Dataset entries
+--

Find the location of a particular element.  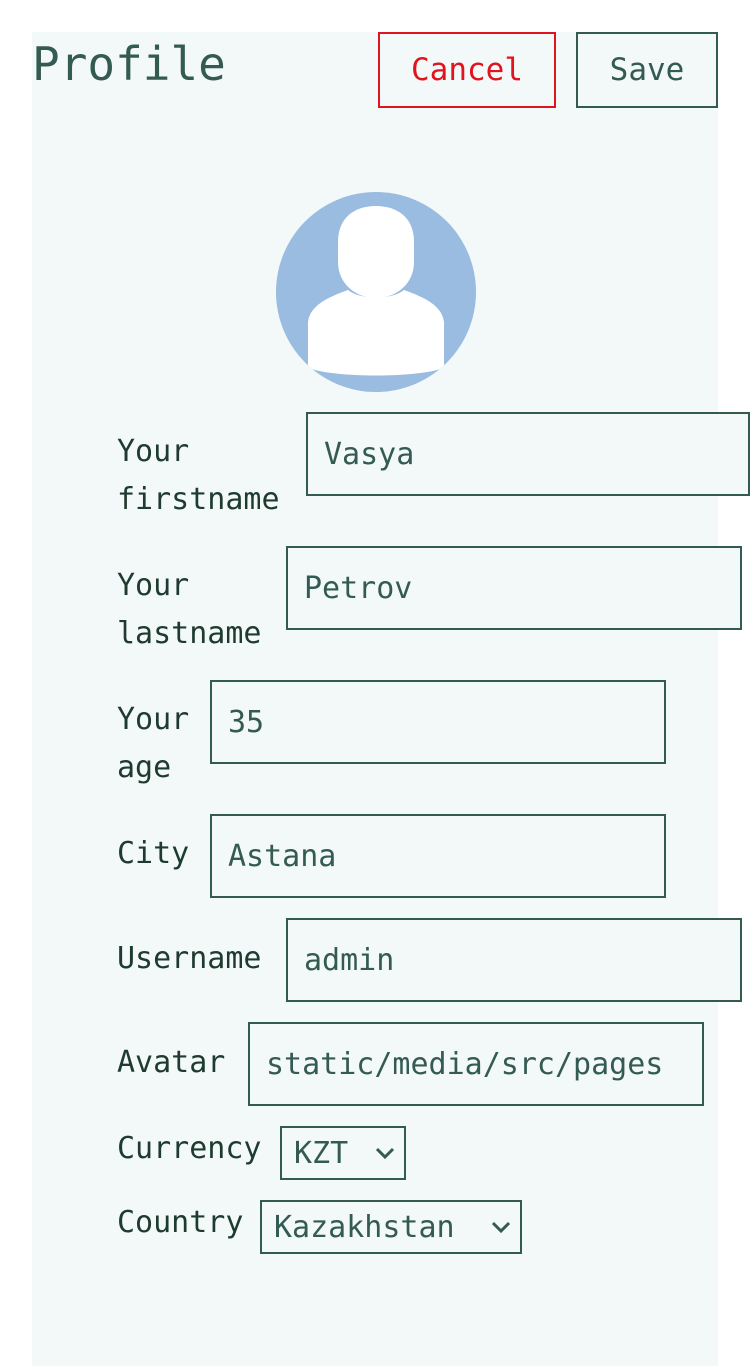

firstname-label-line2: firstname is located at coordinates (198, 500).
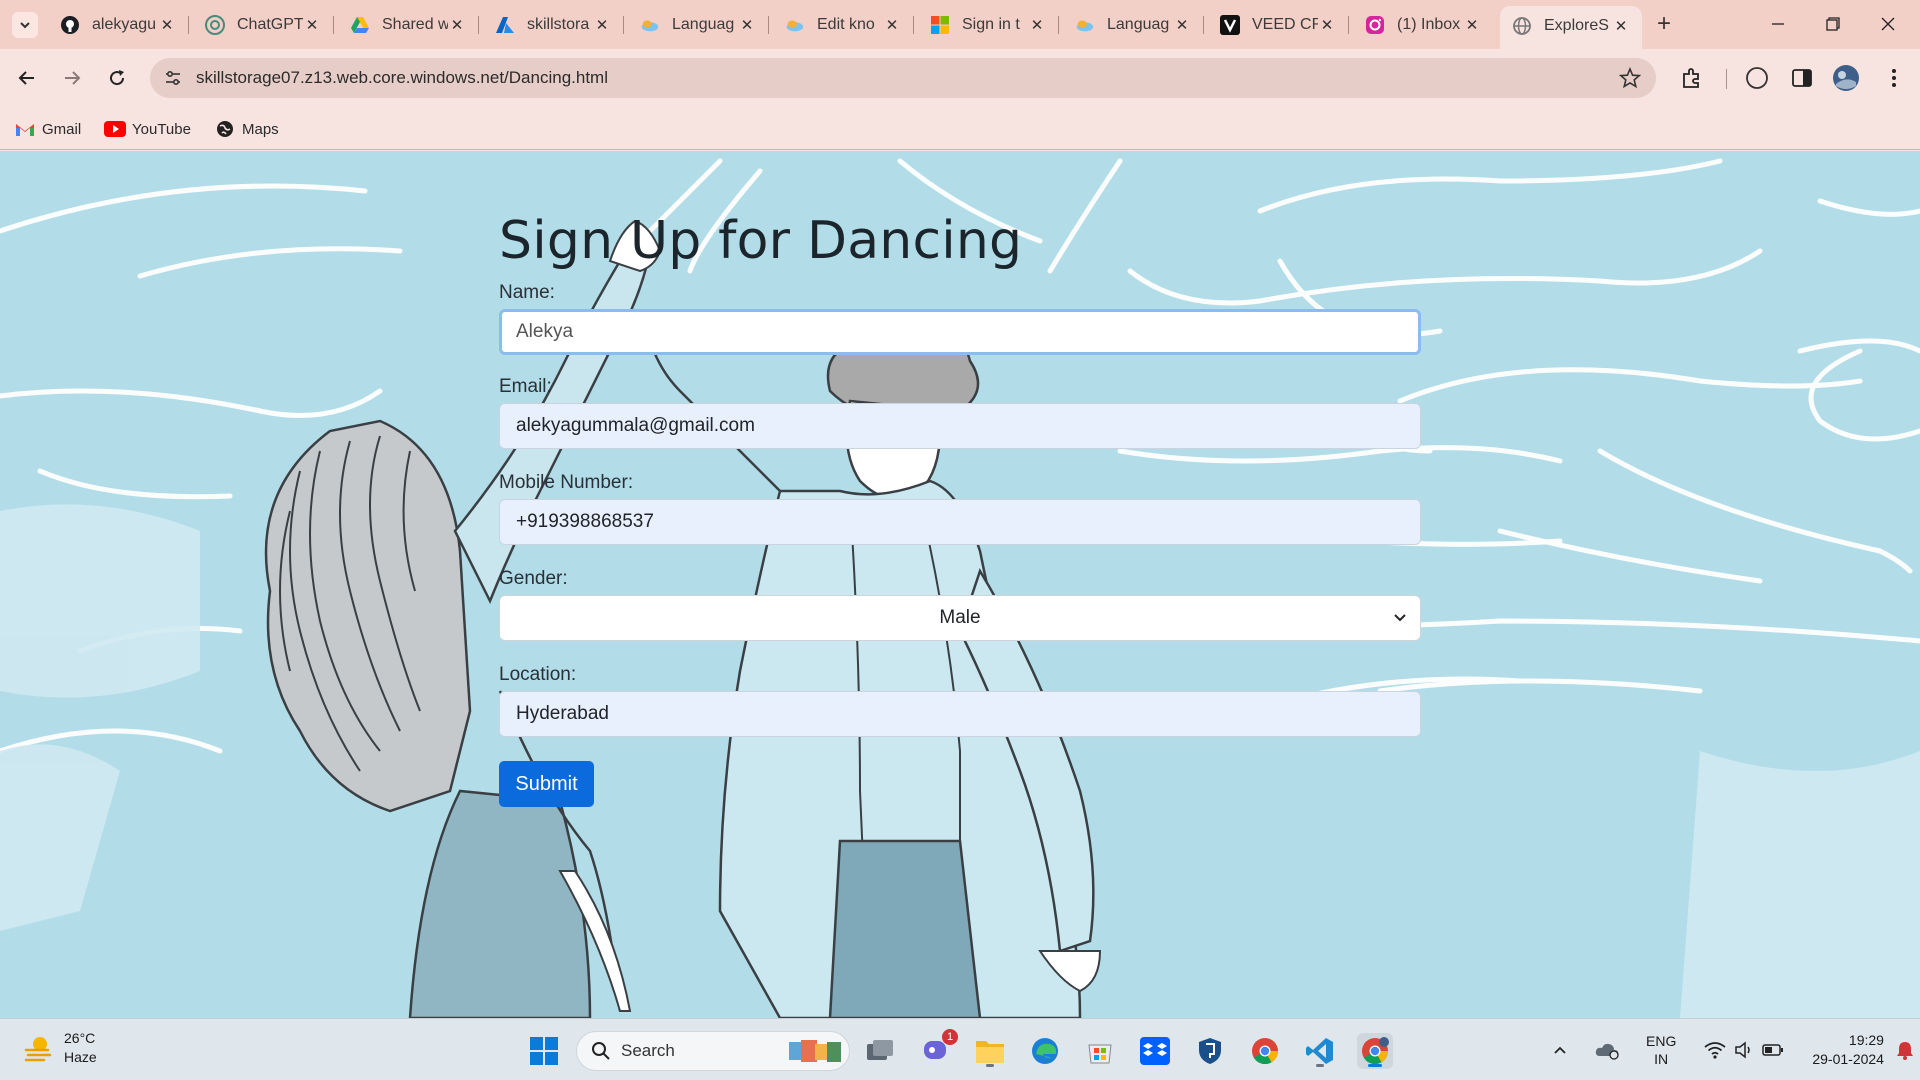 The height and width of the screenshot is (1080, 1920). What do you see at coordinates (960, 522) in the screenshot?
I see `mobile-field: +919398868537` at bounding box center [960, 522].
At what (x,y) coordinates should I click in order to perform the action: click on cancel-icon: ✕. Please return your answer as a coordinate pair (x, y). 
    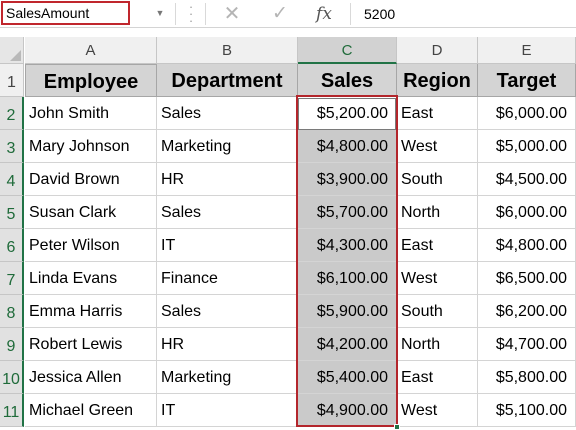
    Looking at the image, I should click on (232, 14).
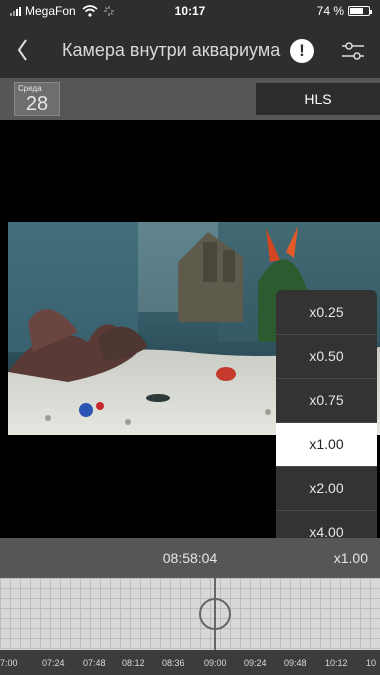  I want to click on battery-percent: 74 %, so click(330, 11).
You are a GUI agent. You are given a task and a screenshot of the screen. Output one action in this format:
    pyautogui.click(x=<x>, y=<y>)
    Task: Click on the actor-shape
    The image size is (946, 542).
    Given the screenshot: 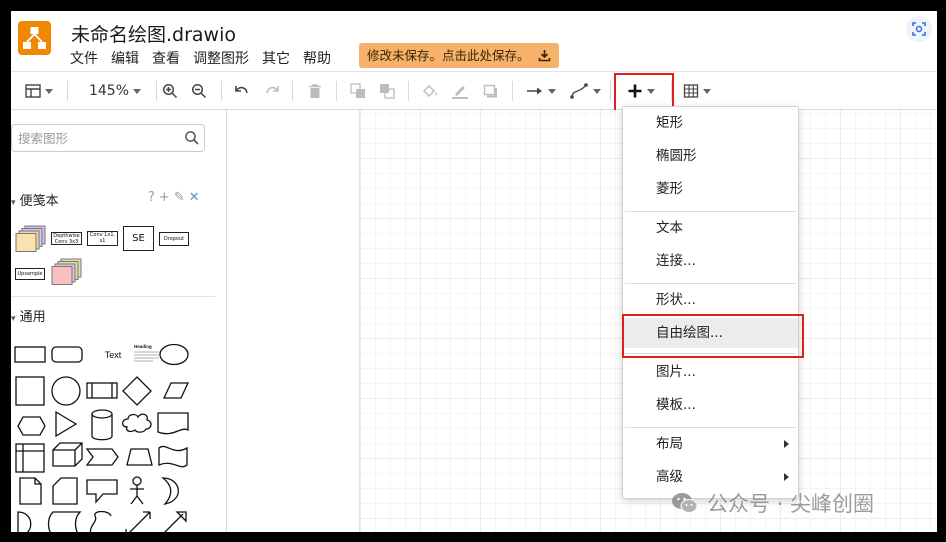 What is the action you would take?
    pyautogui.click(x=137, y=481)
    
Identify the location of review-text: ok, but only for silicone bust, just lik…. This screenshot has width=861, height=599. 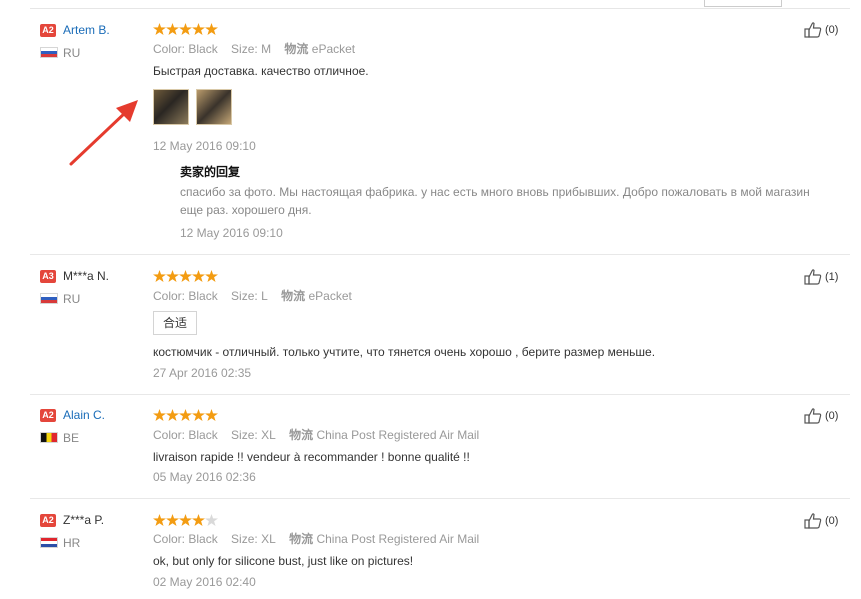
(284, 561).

+--

Reproduce the lines of the rows above, from the very first line through the line containing "I want to click", inclusive. Omit the pictures.

Find the location of a particular element.  

firstname-label-line2: firstname is located at coordinates (198, 500).
 The height and width of the screenshot is (1080, 1920). What do you see at coordinates (960, 522) in the screenshot?
I see `mobile-field: +919398868537` at bounding box center [960, 522].
At what (x,y) coordinates should I click in order to perform the action: click on cancel-icon: ✕. Please return your answer as a coordinate pair (x, y). 
    Looking at the image, I should click on (232, 14).
  I want to click on battery-percent: 74 %, so click(330, 11).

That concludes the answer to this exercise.